Incorrect colour: black and tan
 
       
 
       
No, it's not a new colour variety - just a touch of creativity with a pot of black dye!
 
       
 
       

GENETICS

Cinnamons/fawns and blues are genetically recessive to the reds, blacks, and creams. The genes which create these dilute colours sometimes cause dilution of eye and tongue pigment as well, resulting in very light-coloured eyes and/or pale or spotted tongues. Those traits are undesirable. 

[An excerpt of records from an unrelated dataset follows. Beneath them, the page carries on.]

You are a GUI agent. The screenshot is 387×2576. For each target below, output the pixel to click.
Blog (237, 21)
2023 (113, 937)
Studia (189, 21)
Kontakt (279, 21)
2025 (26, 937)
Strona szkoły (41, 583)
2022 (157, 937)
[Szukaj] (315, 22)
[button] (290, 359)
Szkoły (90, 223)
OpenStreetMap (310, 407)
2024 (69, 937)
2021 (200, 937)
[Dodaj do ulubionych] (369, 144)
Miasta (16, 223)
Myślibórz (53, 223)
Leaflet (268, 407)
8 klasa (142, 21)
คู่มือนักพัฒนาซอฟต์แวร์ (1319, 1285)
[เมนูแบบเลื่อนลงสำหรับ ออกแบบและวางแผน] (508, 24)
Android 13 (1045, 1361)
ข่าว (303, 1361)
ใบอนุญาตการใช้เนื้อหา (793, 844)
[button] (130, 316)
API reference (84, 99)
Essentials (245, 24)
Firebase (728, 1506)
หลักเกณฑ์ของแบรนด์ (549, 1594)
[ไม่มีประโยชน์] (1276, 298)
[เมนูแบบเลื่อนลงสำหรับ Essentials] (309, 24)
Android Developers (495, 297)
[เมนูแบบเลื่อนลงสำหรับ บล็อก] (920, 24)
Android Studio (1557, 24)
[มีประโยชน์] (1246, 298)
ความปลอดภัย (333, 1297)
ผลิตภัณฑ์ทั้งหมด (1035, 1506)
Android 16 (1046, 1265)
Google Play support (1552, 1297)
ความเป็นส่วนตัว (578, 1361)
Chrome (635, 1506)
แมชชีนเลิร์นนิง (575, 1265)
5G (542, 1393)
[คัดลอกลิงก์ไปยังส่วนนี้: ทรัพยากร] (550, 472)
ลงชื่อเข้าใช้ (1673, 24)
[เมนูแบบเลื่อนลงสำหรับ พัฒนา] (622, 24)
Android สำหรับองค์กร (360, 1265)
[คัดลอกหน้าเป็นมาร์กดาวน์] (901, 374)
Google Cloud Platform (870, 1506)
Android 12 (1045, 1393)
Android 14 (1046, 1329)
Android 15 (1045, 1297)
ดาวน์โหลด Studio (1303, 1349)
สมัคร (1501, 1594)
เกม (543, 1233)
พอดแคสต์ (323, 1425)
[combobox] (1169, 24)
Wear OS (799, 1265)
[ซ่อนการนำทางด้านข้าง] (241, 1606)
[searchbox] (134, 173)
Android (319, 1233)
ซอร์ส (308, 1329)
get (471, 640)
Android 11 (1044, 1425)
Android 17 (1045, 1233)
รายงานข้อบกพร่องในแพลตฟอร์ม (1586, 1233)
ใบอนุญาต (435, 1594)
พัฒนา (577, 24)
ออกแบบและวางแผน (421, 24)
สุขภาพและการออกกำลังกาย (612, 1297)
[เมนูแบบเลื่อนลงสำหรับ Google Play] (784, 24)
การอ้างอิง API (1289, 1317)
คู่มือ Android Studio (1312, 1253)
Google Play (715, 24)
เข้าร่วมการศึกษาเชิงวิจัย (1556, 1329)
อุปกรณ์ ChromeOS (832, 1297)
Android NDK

Both parents in a mating must carry a gene for a dilute colour for there to be any chance of producing a dilute puppy. Breeding dilutes together (blue to blue, cinnamon to cinnamon, blue to cinnamon) is usually discouraged because of the potential for diluting eye and tongue pigment in the puppies.  

Eyes on all colours of Chows should be as dark as possible.

 

 
       
 
       

TEMPERAMENT

Temperament is not dependent on colour. However, many foreign breeders who have specialised in the smooth variety say that the smooth Chow Chow is more amiable than the rough-coated dogs.

 

 
       
 
       

QUALITY

Don't be led to believe that certain colours or coat types are more desirable, valuable, healthy or better-tempered than others. Colour and coat type is a matter of personal preference. The quality of health, personality and appearance of your Chow Chow is far more important.